Sydney is set to become three great cities as part of a plan to manage growth and population over the next forty years.

Unveiling its 40-year growth strategy for the Greater Sydney Metropolitan Area, the Greater Sydney Commission has outlined a vision whereby the current city outline involving a singular central core will be replaced by a polycentric model involving three core cities.

First, there will be the current established Eastern City and economic corridors to its north through to Macquarie Park and south to Sydney Airport and Port Botany to Kogarah.

This will remain an economic engine and will continue to be home to financial, business, professional service and start-up sectors, the Commission said.

Opportunities to enhance and improve this area exist through measures such as tackling congestion and the renewal of government owned land near Sydney City, it added.

Next, there will be the developing Central City which will contain the newly announced Greater Parramatta and Olympic City at its heart.

Historically an early colonial settlement with heritage as a critical aspect of its identity, this will be the area where the most significant transformation and urban renewal takes place over the next ten to fifteen years and will become one of Sydney’s administrative and business centres, with the Westmead health and education precinct continuing to grow and lead best practice.

This, the Commission says, will become an important area for advanced manufacturing and innovation driven enterprises, will build its own brand will become easier to access and move around in as planned transport investments come online.

Last month, Greater Sydney Commissioner chief executive Officer Lucy Turnbull suggested that State Parliament could move here by the middle of the next decade.

Finally, there is the emerging Western City, the focus of which by 2056 will revolve around the new Western Sydney Airport and which will drive the creation of diverse and affordable housing, transport, social infrastructure and employment opportunities for citizens in centres such as Penrith, Blacktown, Liverpool, and Campbelltown-Macarthur.

In its report, the Commission says Greater Sydney is home to almost 4.7 million people including 2.4 million workers.

Whilst the city’s current structure involving economic infrastructure and transport centred around Sydney City had served it well, a singular focus around a city centre sitting on the city’s edge rather than in its heartland cannot continue given Sydney’s ambition to become a global city, the Commission said.
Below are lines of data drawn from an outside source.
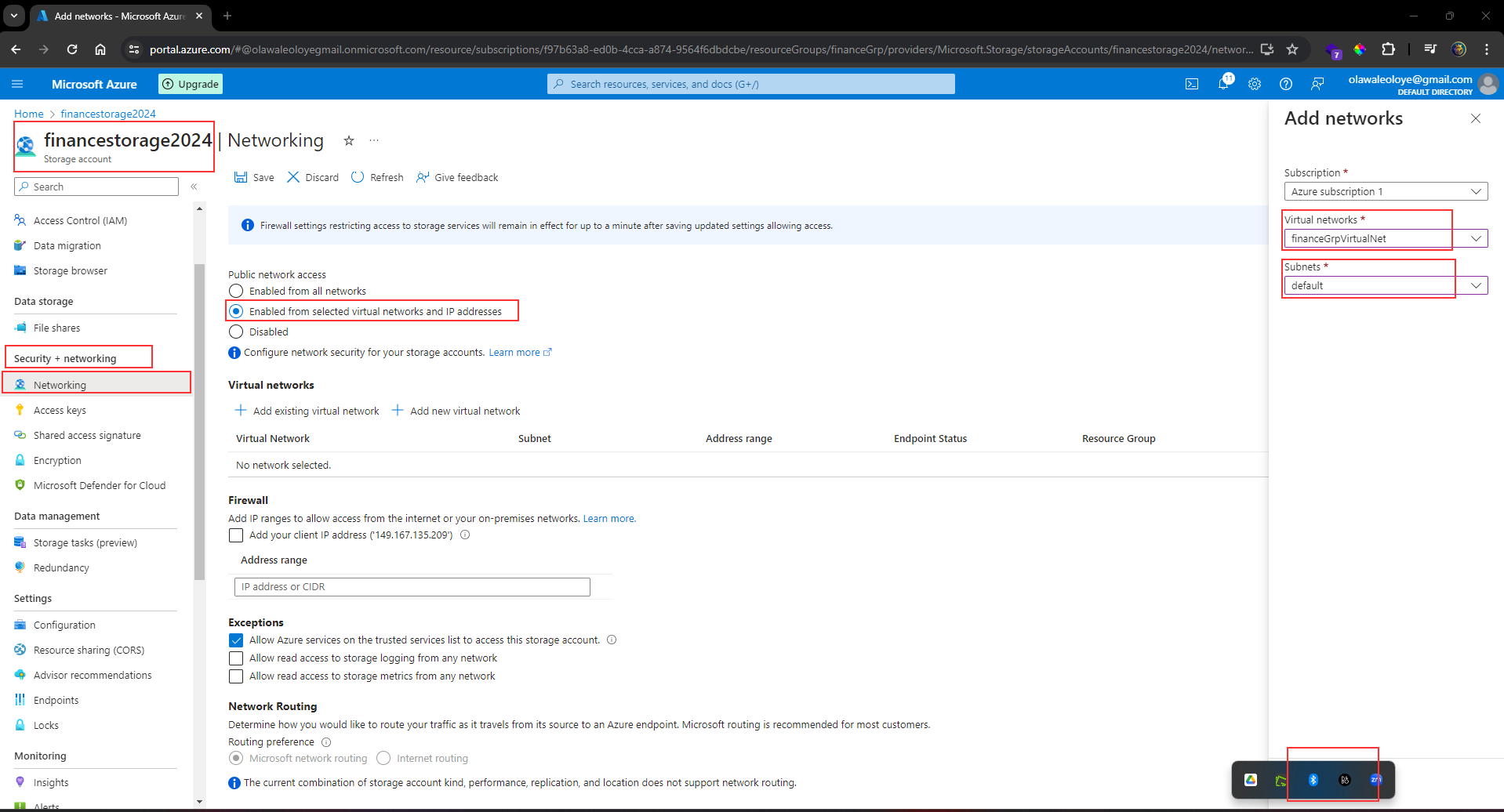The image size is (1504, 812).
Task: Navigate to Home via breadcrumb
Action: pos(28,114)
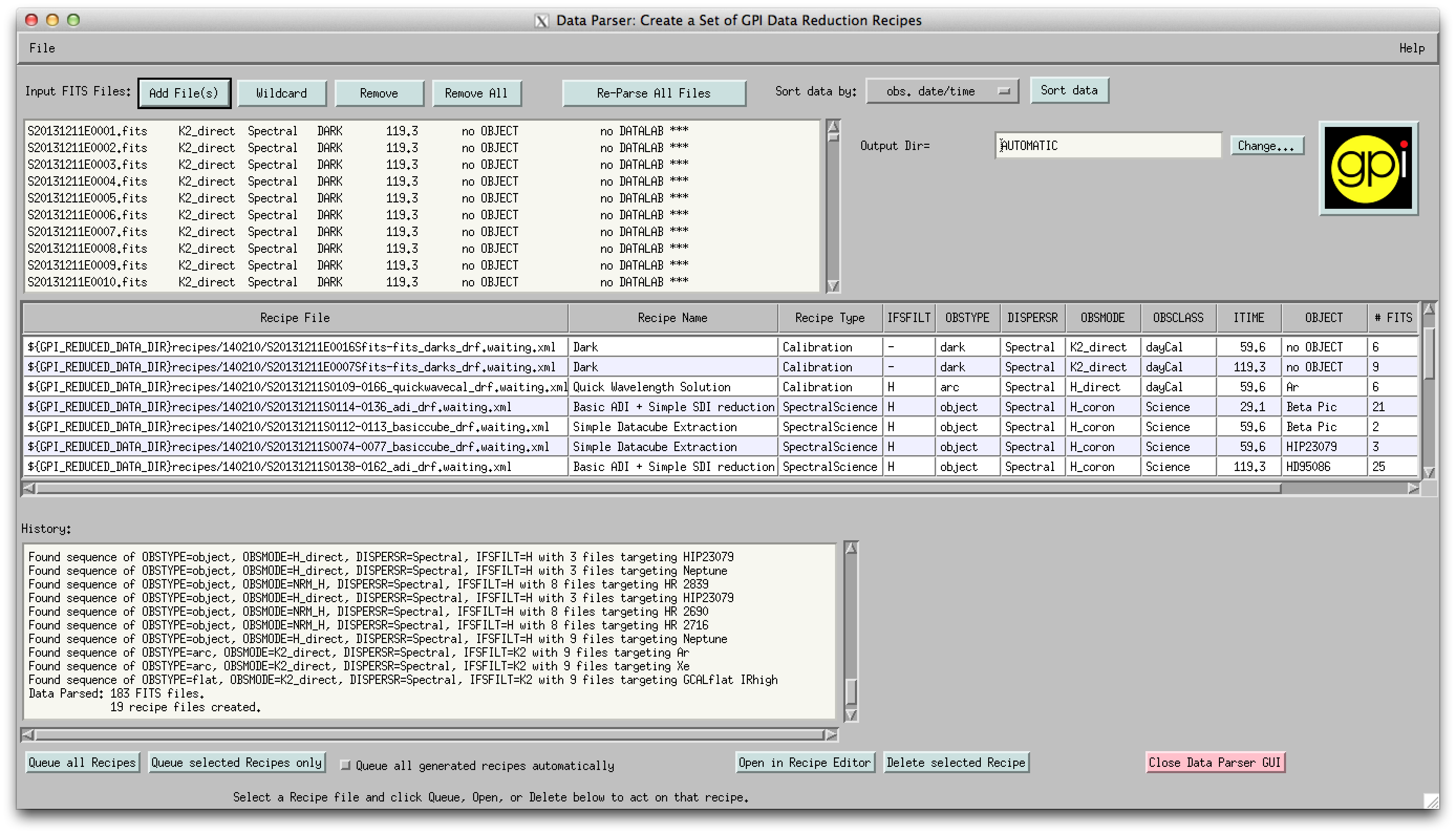Screen dimensions: 1456x834
Task: Click the Add File(s) button
Action: coord(184,93)
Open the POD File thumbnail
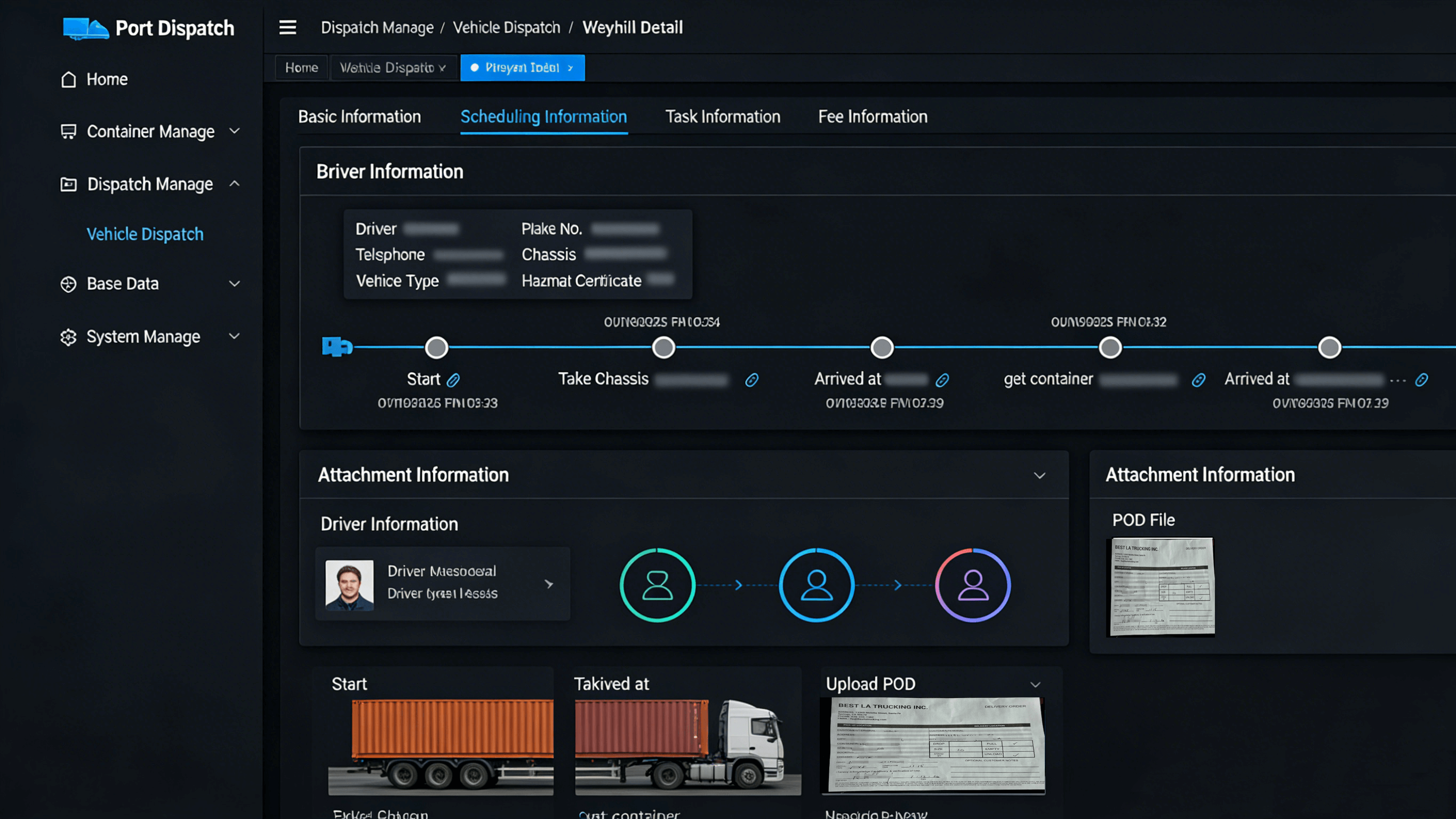1456x819 pixels. point(1161,586)
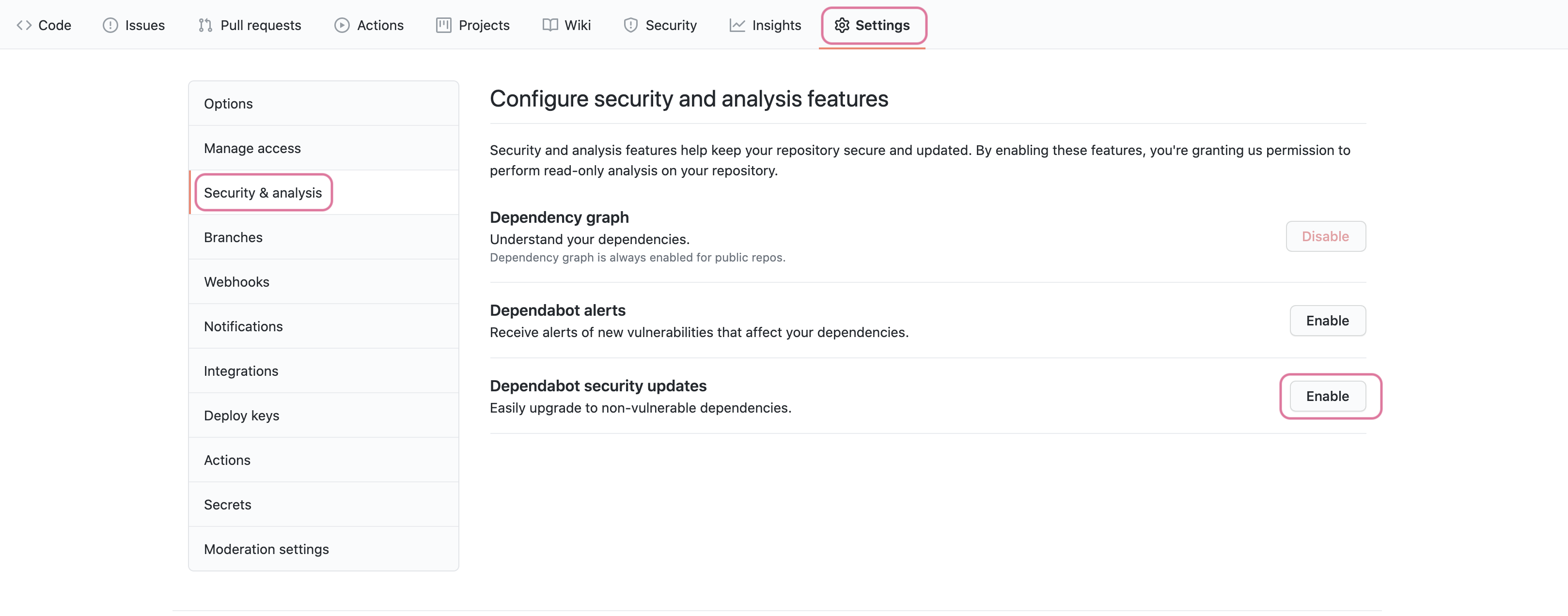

Already, it said that the location of many of Greater Sydney’s jobs within eastern parts of the city has created significant capacity constraints, higher levels of congestion, lower rates of housing affordability and uneven access to employment options as the proportion of residents within the city’s west grows.

“Looking to comparable global cities, we know that few are orientated around a single large central business district like Greater Sydney,” the Commission said in its report.

“Instead, leading global cities develop alternatives in terms of where economic activity is located, how it is distributed and how different areas of economic activity are organised. We associate these structures not only with improved productivity, but also with environmental and social benefits, as they allow for more connected and sustainable communities that provide greater opportunities without the need to travel long distances.”

The Commission says Greater Sydney is at a pivotal moment amid the combination of strong population growth and a significant pipeline of investments.

“These moments are rare in Greater Sydney’s history and the ability to grab them is even rarer,” it said.

“We are at a transformational point. We have an opportunity to shift Greater Sydney’s spatial structure in a way that benefits all existing and future citizens.”